-- start of TEXT TO READ --

The UN World Food Programme (WFP) says it will resume aid flights to cyclone-struck Burma on Saturday.
The body was forced to suspend relief flights on Friday morning after Burma's military government seized tonnes of aid material flown in to help victims of the devastating cyclone.
"The WFP has decided to send in two relief flights as planned tomorrow, while discussions continue with the Government of Burma on the distribution of the food that was flown in today, and not released to WFP," Nancy Roman, WFP's communications director, said in a statement.
"Today, two WFP flights arrived with high-energy biscuits, sufficient to feed 95,000 hungry people in Myanmar.
"Yesterday, WFP airlifted enough high energy biscuits for 21,000 people, most of which has been delivered over the last 24 hours to the hardest-hit areas."
The Burmese government has strongly denied confiscating the aid packages, saying it had taken control of the aid to distribute it itself.
Burma's reluctance to accept aid from the West has significantly hampered the relief effort.
Many aid agencies are still waiting to be granted visas in order to gain access to the country.

-- end of TEXT TO READ --

STATED TASK 1: Who is named as WFP's communications director in the article about aid flights to Burma?
STATED TASK 2: Reproduce the passage of the article about aid flights to Burma starting with "The Burmese government" and going on through "the relief effort.".
The items are not needed for any work on the article about aid flights to Burma.

-- start of RAW RECORDS --

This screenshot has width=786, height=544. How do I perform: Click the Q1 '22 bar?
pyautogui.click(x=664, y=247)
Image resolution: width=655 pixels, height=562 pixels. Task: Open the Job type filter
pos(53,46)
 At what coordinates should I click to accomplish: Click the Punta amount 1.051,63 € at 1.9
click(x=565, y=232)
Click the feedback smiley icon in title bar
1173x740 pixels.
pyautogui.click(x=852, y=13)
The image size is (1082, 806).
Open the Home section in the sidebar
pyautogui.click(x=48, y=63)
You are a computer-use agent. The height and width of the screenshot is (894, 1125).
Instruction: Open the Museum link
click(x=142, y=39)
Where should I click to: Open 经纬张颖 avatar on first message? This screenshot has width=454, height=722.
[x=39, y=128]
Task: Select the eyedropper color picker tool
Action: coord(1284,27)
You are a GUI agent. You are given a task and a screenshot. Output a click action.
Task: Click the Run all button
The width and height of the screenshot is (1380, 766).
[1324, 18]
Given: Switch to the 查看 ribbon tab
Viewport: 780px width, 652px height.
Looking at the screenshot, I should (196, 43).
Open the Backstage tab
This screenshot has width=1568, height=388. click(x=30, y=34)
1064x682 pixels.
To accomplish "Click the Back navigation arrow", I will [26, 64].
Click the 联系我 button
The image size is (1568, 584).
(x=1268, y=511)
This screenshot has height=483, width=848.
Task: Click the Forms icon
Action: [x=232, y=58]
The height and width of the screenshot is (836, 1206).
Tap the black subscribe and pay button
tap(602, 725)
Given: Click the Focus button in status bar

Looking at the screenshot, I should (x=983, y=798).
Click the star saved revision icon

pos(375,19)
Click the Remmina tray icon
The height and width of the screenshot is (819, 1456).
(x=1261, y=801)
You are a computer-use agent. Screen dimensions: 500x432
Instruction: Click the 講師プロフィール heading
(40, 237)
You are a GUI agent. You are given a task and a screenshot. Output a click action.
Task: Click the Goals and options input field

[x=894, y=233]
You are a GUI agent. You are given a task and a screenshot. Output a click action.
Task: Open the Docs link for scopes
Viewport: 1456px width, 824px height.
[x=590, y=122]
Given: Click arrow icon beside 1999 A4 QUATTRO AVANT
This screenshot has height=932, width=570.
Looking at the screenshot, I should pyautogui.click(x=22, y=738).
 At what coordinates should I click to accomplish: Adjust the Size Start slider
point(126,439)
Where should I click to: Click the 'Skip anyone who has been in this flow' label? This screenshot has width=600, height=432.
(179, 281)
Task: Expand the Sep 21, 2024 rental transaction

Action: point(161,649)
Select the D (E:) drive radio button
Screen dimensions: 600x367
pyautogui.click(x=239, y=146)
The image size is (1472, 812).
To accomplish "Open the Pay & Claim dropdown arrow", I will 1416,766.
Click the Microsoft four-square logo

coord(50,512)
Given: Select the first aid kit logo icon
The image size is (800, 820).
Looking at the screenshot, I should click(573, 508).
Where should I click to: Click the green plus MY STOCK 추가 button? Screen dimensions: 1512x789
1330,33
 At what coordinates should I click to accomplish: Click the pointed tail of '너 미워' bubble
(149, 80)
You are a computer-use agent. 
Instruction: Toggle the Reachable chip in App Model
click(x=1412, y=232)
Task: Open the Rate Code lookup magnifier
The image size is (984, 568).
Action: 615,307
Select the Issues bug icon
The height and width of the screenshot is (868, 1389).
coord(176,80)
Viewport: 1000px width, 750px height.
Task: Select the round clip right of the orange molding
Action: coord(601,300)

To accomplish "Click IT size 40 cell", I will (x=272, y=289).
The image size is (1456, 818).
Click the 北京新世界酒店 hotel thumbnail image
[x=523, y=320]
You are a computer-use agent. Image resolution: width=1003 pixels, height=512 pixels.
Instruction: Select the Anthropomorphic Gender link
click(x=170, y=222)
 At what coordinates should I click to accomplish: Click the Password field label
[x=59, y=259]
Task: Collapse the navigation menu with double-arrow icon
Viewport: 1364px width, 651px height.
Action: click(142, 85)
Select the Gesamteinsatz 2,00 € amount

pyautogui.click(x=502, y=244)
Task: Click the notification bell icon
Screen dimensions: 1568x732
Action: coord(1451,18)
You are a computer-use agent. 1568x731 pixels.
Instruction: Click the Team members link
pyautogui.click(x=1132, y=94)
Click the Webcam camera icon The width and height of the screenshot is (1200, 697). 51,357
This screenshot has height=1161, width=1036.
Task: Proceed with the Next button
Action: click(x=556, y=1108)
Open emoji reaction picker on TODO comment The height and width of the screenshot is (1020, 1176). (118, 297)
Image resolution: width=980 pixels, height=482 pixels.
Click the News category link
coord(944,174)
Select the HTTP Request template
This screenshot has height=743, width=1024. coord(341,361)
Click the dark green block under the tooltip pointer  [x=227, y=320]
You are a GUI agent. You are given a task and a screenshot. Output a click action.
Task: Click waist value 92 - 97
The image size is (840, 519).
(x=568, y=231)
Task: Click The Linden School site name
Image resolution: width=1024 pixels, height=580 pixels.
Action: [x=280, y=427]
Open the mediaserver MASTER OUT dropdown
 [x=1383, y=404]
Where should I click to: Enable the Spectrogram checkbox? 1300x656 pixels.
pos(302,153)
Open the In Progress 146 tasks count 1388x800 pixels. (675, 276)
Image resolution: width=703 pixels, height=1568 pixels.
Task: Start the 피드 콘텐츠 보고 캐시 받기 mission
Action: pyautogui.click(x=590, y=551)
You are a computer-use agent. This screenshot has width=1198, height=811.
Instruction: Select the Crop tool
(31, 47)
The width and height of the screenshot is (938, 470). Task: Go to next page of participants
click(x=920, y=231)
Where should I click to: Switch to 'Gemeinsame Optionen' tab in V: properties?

-- end of RAW RECORDS --

RESULT 1: Nancy Roman

RESULT 2:
The Burmese government has strongly denied confiscating the aid packages, saying it had taken control of the aid to distribute it itself.
Burma's reluctance to accept aid from the West has significantly hampered the relief effort.